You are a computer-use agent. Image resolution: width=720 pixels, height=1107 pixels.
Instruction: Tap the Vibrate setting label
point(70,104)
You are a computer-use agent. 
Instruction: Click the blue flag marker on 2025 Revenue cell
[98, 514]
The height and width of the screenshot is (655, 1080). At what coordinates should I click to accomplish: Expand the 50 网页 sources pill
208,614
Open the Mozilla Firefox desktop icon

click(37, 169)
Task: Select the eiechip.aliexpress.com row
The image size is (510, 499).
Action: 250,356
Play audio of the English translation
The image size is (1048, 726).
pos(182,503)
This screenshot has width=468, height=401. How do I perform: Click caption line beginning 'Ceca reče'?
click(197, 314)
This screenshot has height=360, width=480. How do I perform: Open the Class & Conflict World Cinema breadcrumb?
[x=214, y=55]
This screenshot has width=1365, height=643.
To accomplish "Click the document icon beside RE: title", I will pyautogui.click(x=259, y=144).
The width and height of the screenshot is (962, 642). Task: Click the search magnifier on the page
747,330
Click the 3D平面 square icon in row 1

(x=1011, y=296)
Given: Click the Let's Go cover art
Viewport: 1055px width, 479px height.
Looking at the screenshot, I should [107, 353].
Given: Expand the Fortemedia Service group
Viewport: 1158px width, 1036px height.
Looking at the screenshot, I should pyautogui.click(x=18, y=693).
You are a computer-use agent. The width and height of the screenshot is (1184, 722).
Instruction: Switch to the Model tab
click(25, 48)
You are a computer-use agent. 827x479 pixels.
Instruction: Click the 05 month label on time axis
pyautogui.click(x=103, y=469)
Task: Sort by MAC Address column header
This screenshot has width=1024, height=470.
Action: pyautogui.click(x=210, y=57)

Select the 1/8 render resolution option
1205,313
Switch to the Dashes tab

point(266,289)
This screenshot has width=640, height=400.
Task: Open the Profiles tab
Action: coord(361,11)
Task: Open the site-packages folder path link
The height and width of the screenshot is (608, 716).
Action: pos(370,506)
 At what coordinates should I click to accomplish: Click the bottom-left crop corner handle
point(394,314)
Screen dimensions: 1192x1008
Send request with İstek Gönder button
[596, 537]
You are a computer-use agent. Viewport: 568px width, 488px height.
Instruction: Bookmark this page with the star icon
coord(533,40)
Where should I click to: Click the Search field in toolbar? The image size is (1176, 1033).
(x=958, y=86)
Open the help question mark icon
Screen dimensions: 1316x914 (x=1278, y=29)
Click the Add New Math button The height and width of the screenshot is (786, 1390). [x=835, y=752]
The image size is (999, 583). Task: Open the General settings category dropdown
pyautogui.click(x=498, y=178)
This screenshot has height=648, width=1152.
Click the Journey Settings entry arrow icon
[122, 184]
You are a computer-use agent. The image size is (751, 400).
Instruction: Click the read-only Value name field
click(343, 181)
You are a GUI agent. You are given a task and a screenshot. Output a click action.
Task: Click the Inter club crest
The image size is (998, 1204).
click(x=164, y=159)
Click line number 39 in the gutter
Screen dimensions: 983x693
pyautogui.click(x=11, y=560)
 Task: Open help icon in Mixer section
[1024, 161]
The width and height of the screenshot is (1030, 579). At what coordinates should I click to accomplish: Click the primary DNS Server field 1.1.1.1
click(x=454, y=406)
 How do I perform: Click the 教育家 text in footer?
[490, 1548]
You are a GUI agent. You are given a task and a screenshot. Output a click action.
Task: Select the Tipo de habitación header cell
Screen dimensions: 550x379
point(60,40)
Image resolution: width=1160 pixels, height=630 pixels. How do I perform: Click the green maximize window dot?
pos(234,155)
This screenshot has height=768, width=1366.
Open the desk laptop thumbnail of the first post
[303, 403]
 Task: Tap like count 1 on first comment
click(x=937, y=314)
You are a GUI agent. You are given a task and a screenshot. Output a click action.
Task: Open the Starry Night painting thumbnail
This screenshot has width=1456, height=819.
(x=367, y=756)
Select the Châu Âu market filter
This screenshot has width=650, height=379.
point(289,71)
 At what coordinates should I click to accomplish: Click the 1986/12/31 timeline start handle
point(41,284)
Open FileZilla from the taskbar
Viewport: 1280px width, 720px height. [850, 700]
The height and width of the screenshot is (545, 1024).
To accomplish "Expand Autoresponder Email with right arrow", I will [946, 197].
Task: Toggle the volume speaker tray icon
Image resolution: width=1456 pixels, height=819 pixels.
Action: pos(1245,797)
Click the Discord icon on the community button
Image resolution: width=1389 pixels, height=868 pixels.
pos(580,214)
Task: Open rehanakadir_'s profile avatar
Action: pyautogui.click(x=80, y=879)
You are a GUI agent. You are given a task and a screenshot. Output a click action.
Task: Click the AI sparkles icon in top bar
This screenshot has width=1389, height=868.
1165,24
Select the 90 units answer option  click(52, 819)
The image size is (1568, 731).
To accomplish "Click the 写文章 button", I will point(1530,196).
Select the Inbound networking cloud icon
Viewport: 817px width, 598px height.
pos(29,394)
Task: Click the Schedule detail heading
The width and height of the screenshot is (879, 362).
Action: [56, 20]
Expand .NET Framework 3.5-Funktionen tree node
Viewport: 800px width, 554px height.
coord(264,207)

***

_Problem requirements:_
Print each of the lines above again, unchanged.

_Final answer:_
You are a computer-use agent. Image resolution: width=720 pixels, height=1107 pixels.
Instruction: Tap the Vibrate setting label
point(70,104)
You are a computer-use agent. 
Instruction: Click the blue flag marker on 2025 Revenue cell
[98, 514]
The height and width of the screenshot is (655, 1080). At what coordinates should I click to accomplish: Expand the 50 网页 sources pill
208,614
Open the Mozilla Firefox desktop icon

click(37, 169)
Task: Select the eiechip.aliexpress.com row
The image size is (510, 499).
Action: 250,356
Play audio of the English translation
The image size is (1048, 726).
pos(182,503)
This screenshot has width=468, height=401. How do I perform: Click caption line beginning 'Ceca reče'?
click(197, 314)
This screenshot has height=360, width=480. How do I perform: Open the Class & Conflict World Cinema breadcrumb?
[x=214, y=55]
This screenshot has width=1365, height=643.
To accomplish "Click the document icon beside RE: title", I will pyautogui.click(x=259, y=144).
The width and height of the screenshot is (962, 642). Task: Click the search magnifier on the page
747,330
Click the 3D平面 square icon in row 1

(x=1011, y=296)
Given: Click the Let's Go cover art
Viewport: 1055px width, 479px height.
Looking at the screenshot, I should [107, 353].
Given: Expand the Fortemedia Service group
Viewport: 1158px width, 1036px height.
Looking at the screenshot, I should pyautogui.click(x=18, y=693).
You are a computer-use agent. The width and height of the screenshot is (1184, 722).
Instruction: Switch to the Model tab
click(25, 48)
You are a computer-use agent. 827x479 pixels.
Instruction: Click the 05 month label on time axis
pyautogui.click(x=103, y=469)
Task: Sort by MAC Address column header
This screenshot has width=1024, height=470.
Action: pyautogui.click(x=210, y=57)

Select the 1/8 render resolution option
1205,313
Switch to the Dashes tab

point(266,289)
This screenshot has width=640, height=400.
Task: Open the Profiles tab
Action: coord(361,11)
Task: Open the site-packages folder path link
The height and width of the screenshot is (608, 716).
Action: pos(370,506)
 At what coordinates should I click to accomplish: Click the bottom-left crop corner handle
point(394,314)
Screen dimensions: 1192x1008
Send request with İstek Gönder button
[596, 537]
You are a computer-use agent. Viewport: 568px width, 488px height.
Instruction: Bookmark this page with the star icon
coord(533,40)
Where should I click to: Click the Search field in toolbar? The image size is (1176, 1033).
(x=958, y=86)
Open the help question mark icon
Screen dimensions: 1316x914 (x=1278, y=29)
Click the Add New Math button The height and width of the screenshot is (786, 1390). [x=835, y=752]
The image size is (999, 583). Task: Open the General settings category dropdown
pyautogui.click(x=498, y=178)
This screenshot has height=648, width=1152.
Click the Journey Settings entry arrow icon
[122, 184]
You are a computer-use agent. The image size is (751, 400).
Instruction: Click the read-only Value name field
click(343, 181)
You are a GUI agent. You are given a task and a screenshot. Output a click action.
Task: Click the Inter club crest
The image size is (998, 1204).
click(x=164, y=159)
Click line number 39 in the gutter
Screen dimensions: 983x693
pyautogui.click(x=11, y=560)
 Task: Open help icon in Mixer section
[1024, 161]
The width and height of the screenshot is (1030, 579). At what coordinates should I click to accomplish: Click the primary DNS Server field 1.1.1.1
click(x=454, y=406)
 How do I perform: Click the 教育家 text in footer?
[490, 1548]
You are a GUI agent. You are given a task and a screenshot. Output a click action.
Task: Select the Tipo de habitación header cell
Screen dimensions: 550x379
point(60,40)
Image resolution: width=1160 pixels, height=630 pixels. How do I perform: Click the green maximize window dot?
pos(234,155)
This screenshot has height=768, width=1366.
Open the desk laptop thumbnail of the first post
[303, 403]
 Task: Tap like count 1 on first comment
click(x=937, y=314)
You are a GUI agent. You are given a task and a screenshot. Output a click action.
Task: Open the Starry Night painting thumbnail
This screenshot has width=1456, height=819.
(x=367, y=756)
Select the Châu Âu market filter
This screenshot has width=650, height=379.
point(289,71)
 At what coordinates should I click to accomplish: Click the 1986/12/31 timeline start handle
point(41,284)
Open FileZilla from the taskbar
Viewport: 1280px width, 720px height. [850, 700]
The height and width of the screenshot is (545, 1024).
To accomplish "Expand Autoresponder Email with right arrow", I will [946, 197].
Task: Toggle the volume speaker tray icon
Image resolution: width=1456 pixels, height=819 pixels.
Action: pos(1245,797)
Click the Discord icon on the community button
Image resolution: width=1389 pixels, height=868 pixels.
pos(580,214)
Task: Open rehanakadir_'s profile avatar
Action: pyautogui.click(x=80, y=879)
You are a GUI agent. You are given a task and a screenshot. Output a click action.
Task: Click the AI sparkles icon in top bar
This screenshot has width=1389, height=868.
1165,24
Select the 90 units answer option  click(52, 819)
The image size is (1568, 731).
To accomplish "Click the 写文章 button", I will point(1530,196).
Select the Inbound networking cloud icon
Viewport: 817px width, 598px height.
pos(29,394)
Task: Click the Schedule detail heading
The width and height of the screenshot is (879, 362).
Action: [56, 20]
Expand .NET Framework 3.5-Funktionen tree node
Viewport: 800px width, 554px height.
coord(264,207)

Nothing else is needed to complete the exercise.